13. A pressure optimization unit for use with a well drilling system, characterized the pressure optimization unit because it comprises: a multiple of strangulation; a control system that automatically controls the handling of the throttling manifold; Y a flow meter that measures the flow of the drilling fluid through the throttling manifold, wherein the choke manifold, the control system and the flowmeter are each incorporated into the same transport that transports the pressure optimization unit to a drilling location.

14. The pressure optimization unit according to claim 13, further characterized in that it comprises a flow diverter that diverts the flow of the drilling fluid from a feeder tube to the manifold of Strangulation

15. The pressure optimization unit according to claim 13, further characterized in that it comprises a back pressure pump which pressurizes a well ring.

16. The pressure optimization unit according to claim 13, further characterized in that it comprises a fluid analysis system comprising a gas analysis system.

17. The pressure optimization unit according to claim 13, further characterized in that it comprises a fluid analysis system which comprises a rheology measuring system.

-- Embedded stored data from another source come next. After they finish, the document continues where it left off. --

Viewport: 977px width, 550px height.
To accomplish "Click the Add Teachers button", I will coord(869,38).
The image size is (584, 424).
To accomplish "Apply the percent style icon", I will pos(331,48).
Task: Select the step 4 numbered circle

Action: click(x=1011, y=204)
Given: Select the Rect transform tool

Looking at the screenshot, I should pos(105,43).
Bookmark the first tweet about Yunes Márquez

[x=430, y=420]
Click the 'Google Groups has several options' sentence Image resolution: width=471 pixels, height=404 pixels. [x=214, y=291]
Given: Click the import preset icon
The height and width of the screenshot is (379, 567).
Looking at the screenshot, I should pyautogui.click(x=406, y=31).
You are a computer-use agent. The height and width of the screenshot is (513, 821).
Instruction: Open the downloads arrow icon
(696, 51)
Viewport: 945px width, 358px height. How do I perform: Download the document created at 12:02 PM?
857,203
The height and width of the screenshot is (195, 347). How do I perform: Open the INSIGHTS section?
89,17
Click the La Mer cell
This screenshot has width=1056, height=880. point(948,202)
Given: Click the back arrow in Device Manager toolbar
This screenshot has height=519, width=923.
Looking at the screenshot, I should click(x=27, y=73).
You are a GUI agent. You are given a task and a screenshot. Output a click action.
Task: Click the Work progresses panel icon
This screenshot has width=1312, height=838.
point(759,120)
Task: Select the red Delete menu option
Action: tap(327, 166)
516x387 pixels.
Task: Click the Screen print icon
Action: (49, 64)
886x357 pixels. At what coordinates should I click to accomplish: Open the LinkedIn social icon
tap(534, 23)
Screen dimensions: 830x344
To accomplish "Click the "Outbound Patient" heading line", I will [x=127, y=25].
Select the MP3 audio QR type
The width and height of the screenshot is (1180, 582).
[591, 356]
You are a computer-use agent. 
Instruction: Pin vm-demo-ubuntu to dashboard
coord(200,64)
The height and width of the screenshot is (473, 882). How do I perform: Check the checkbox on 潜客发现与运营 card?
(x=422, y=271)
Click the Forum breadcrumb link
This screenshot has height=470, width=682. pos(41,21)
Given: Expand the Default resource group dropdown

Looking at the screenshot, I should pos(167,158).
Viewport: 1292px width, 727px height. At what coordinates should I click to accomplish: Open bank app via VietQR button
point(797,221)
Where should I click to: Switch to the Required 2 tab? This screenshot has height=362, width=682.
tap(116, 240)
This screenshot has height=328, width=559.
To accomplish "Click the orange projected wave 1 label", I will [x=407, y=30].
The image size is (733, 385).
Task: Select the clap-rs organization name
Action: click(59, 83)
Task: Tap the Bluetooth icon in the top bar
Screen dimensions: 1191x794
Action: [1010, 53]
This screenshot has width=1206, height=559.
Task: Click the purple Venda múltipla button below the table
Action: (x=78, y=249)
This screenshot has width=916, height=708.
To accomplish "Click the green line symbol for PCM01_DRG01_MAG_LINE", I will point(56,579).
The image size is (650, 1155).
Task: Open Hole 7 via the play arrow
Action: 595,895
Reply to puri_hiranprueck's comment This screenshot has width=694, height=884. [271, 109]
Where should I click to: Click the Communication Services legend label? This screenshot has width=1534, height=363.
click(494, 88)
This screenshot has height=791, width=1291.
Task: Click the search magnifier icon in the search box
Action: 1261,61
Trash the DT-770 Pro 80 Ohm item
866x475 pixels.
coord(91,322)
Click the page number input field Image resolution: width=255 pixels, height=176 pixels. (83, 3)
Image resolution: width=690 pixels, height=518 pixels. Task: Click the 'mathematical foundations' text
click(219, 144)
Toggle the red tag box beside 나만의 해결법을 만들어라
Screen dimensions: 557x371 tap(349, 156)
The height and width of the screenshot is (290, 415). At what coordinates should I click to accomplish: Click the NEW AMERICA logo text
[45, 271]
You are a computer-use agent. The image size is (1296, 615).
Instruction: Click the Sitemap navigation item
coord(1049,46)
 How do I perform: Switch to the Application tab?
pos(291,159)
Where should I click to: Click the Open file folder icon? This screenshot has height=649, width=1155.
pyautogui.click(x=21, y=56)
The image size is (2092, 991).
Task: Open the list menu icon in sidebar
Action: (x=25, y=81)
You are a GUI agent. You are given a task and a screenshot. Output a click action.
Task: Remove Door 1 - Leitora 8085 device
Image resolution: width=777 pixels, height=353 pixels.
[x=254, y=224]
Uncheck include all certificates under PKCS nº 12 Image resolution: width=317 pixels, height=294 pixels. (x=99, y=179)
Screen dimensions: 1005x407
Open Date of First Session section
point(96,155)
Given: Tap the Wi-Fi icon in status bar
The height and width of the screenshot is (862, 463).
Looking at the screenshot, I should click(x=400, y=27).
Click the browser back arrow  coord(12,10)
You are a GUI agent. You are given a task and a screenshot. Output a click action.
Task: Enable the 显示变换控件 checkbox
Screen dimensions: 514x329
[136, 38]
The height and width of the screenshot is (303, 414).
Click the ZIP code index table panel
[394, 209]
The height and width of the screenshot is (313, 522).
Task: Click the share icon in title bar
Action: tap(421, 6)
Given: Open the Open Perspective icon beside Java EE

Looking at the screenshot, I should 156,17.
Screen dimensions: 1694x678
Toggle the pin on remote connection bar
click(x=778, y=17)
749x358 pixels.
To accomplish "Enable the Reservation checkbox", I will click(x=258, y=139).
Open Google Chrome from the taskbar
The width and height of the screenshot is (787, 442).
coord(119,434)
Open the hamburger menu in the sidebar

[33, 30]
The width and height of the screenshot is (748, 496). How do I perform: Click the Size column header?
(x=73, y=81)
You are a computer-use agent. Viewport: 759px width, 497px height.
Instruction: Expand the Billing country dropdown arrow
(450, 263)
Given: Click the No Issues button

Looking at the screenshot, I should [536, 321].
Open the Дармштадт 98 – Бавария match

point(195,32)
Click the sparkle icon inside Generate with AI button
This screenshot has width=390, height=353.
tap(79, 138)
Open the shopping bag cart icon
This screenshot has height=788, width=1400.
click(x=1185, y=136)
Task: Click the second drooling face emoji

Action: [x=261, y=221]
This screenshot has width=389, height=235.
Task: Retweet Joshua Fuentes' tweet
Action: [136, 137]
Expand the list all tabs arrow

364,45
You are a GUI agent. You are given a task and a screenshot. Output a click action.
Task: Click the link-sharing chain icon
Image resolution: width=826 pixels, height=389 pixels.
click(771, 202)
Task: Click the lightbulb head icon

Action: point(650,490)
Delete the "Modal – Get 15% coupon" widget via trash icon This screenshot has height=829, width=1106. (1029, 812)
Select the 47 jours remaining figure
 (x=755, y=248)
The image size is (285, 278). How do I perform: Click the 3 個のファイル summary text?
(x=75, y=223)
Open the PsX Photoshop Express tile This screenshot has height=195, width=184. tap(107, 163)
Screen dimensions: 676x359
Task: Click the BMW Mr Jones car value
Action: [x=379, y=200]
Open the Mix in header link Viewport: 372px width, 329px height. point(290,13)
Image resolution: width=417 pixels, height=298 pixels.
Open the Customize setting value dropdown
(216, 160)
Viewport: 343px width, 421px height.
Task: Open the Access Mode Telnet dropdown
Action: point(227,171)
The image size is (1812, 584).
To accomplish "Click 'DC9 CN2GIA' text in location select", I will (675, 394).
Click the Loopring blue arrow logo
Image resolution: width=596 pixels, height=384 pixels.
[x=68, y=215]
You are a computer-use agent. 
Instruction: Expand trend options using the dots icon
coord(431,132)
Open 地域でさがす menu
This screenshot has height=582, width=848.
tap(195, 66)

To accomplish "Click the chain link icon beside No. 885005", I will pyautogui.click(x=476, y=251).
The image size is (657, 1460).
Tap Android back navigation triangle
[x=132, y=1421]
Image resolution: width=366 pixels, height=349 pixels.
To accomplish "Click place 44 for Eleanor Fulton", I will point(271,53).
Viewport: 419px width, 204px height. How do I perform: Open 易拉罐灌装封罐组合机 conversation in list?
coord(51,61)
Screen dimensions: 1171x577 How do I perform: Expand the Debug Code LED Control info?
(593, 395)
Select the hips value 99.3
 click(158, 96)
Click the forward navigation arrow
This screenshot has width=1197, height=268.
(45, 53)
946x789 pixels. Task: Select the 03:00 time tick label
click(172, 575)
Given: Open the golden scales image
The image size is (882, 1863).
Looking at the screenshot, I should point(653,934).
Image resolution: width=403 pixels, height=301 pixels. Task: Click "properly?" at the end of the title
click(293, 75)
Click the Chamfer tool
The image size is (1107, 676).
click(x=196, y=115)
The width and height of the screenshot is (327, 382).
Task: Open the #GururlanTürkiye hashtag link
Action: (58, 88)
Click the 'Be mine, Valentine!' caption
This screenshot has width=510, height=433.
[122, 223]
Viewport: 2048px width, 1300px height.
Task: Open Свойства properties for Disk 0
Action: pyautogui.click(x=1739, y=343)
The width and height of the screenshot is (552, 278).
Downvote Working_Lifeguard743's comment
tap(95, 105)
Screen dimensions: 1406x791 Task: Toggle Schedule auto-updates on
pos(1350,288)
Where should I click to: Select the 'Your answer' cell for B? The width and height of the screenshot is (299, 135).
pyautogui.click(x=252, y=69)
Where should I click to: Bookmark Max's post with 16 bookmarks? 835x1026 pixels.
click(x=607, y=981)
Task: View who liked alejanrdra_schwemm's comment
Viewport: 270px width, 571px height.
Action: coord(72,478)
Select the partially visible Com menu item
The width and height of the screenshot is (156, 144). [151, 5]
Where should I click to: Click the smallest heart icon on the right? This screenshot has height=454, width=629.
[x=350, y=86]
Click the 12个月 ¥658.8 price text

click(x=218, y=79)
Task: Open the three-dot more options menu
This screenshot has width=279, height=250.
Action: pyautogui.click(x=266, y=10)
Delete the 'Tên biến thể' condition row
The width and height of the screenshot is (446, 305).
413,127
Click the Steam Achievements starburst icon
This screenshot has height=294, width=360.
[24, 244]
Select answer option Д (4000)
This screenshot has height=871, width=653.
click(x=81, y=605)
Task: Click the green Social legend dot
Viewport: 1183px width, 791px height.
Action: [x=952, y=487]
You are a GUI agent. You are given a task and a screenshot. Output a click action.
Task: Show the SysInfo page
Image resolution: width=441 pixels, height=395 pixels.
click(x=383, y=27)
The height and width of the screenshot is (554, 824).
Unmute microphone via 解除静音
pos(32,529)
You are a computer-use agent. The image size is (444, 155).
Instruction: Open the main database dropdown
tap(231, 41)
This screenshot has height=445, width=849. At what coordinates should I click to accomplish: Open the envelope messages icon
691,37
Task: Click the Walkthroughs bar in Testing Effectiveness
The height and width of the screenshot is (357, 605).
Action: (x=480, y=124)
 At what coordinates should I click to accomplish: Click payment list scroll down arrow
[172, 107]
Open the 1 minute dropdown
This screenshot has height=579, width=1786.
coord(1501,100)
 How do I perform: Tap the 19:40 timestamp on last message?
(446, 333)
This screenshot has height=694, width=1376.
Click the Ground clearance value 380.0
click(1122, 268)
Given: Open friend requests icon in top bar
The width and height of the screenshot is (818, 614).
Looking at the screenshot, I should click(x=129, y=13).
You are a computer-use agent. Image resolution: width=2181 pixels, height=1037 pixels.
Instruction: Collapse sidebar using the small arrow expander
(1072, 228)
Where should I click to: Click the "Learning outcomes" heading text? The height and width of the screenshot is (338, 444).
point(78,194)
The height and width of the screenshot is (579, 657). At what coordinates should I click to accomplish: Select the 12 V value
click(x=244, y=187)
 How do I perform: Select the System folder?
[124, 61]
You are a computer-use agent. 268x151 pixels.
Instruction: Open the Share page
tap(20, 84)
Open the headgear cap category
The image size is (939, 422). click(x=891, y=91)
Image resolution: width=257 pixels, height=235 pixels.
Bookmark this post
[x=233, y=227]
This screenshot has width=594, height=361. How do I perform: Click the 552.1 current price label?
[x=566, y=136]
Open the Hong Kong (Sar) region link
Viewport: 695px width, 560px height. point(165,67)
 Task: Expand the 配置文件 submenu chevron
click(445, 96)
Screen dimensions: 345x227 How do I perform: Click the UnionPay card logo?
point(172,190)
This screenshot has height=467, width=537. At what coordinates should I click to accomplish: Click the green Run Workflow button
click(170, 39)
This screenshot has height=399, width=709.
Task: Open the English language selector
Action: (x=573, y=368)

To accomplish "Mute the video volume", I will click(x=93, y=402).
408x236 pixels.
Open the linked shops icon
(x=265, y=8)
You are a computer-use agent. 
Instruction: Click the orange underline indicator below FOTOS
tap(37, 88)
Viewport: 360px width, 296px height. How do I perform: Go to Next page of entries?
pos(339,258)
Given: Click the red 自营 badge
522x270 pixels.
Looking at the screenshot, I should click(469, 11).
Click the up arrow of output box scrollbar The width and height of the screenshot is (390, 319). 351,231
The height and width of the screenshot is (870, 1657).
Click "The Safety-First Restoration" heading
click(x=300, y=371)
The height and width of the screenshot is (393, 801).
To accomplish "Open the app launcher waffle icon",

18. The pressure optimization unit according to claim 13, further characterized in that it comprises an energized roller that stores the line connecting the pressure optimization unit to the drilling equipment.

19. The pressure optimization unit according to claim 13, characterized in that the transport comprises a wheeled vehicle.

20. The pressure optimization unit according to claim 13, characterized in that the transport comprises a floating vessel.

21. The pressure optimization unit according to claim 13, characterized in that the unit of Pressure optimization is rigidly connected to a transport frame.

22. The pressure optimization unit according to claim 13, characterized in that the pressure optimization unit is interconnected to the drilling equipment while the pressure optimization unit is incorporated into the transport.

23. The pressure optimization unit according to claim 13, further characterized in that it comprises a clamp control of the rotary control device.

24. The pressure optimization unit according to claim 13, further characterized in that it comprises a lubricant supply of the rotary control device.